It has 7-8 dorsal spines, 14-18 dorsal soft rays, a single anal spine and 12-16 anal soft rays.
This species is distinguished from its relatives in Neogobius based on multiple characteristics. B. gymnotrachelus has diagonal bars of irregular position and shape. The first branched ray of second dorsal is about as long as its penultimate ray. It lacks scales on the midline of its nape, anterior to its preoperculum. It has a pelvic-disc fraenum with small rounded lobes and length less than 1/6 of width at base. It has 54–62 + 2–3 scales in midlateral series. The posterior part of first dorsal has no black spot.

==Ecology==

===Range===
This goby inhabits the coasts of Turkey, the rivers of the Caucasus, including Inguri, Rioni and the rivers of Kolkhida, including Lake Paliastomi, Lake Suzha. In the north-western Black Sea it inhabits the Dnieper-Bug Estuary, Dniester Estuary, near the Tendra sandbar and Berezan Island. In the Danube River it is widespread up to Vidin, and lives in tributaries and lakes of Danube Delta, including Brateş, Kahul, Yalpug, Katlabuh, Kitay, Razelm, etc. It inhabits the Dniester River and its tributaries, including Zbruch, Zhvanchik, Smotrych, Răut, Bîc, Dubăsari Reservoir. It is common in the Southern Bug River and in the Dnieper River as far as Kyiv. It lives in the Kamchiya River and Lake Shablensko in Bulgaria. In the Sea of Azov it is in Taganrog Bay and the Don, Aksay, Seversky Donets rivers. Recorded in the lower zone of the Volgograd Reservoir and in the unregulated section of the Volga River near Volgograd. It also inhabits the Caspian Sea, where it is represented by the subspecies Babka gymnotrachelus macrophthalmus, which further research may show to be a separate species.

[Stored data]
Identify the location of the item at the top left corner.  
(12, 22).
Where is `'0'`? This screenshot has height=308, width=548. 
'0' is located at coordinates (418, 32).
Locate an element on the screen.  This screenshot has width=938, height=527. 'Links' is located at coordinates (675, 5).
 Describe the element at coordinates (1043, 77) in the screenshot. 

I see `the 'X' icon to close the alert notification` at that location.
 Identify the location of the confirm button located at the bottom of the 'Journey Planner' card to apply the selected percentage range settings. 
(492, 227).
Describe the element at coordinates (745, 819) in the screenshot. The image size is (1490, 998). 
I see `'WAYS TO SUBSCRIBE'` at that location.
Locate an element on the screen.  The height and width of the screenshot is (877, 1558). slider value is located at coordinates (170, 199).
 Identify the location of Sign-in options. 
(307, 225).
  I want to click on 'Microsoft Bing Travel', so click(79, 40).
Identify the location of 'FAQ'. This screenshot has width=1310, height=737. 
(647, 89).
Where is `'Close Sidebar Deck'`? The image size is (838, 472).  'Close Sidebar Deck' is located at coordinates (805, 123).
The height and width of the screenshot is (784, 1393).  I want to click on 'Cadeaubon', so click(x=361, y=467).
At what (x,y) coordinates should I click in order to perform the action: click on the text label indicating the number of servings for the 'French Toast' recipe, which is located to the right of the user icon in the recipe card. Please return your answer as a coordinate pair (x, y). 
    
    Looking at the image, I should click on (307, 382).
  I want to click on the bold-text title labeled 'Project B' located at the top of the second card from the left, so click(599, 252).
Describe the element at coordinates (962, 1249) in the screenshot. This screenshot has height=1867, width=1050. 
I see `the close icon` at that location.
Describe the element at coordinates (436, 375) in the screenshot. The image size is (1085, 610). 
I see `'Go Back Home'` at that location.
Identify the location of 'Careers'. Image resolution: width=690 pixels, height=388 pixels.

◆ PROMPT 1 ◆
In the goby text, up to which place on the Danube River is the species widespread?
◆ PROMPT 2 ◆
Resume the goby text from where it stops.

◆ RESPONSE AREA 1 ◆
Up to Vidin.

◆ RESPONSE AREA 2 ◆
The racer goby inhabits but is non-indigenous in the rivers of the Baltic basin, including the Bug and Vistula. It was also introduced in the Middle Danube, in Hungary. The westernmost locality of this species range is the German sector of the Danube River, where this fish occurred first in 2011. The information about the introduction of this species to the Lower Rhine River is considered erroneous.

===Feeding===
In the Dniester Estuary half of the racer goby's diet consists of fish. The rest is a mix of crustaceans (Corophiidae) (29.6%), molluscs (Dreissena, Adacna, Monodacna) (12,5%) and polychaete worms of the species Hypania invalida. In the Dnieper River near Kyiv the diet consists of molluscs Dreissena sp., amphipods and sewage worms Tubifex tubifex.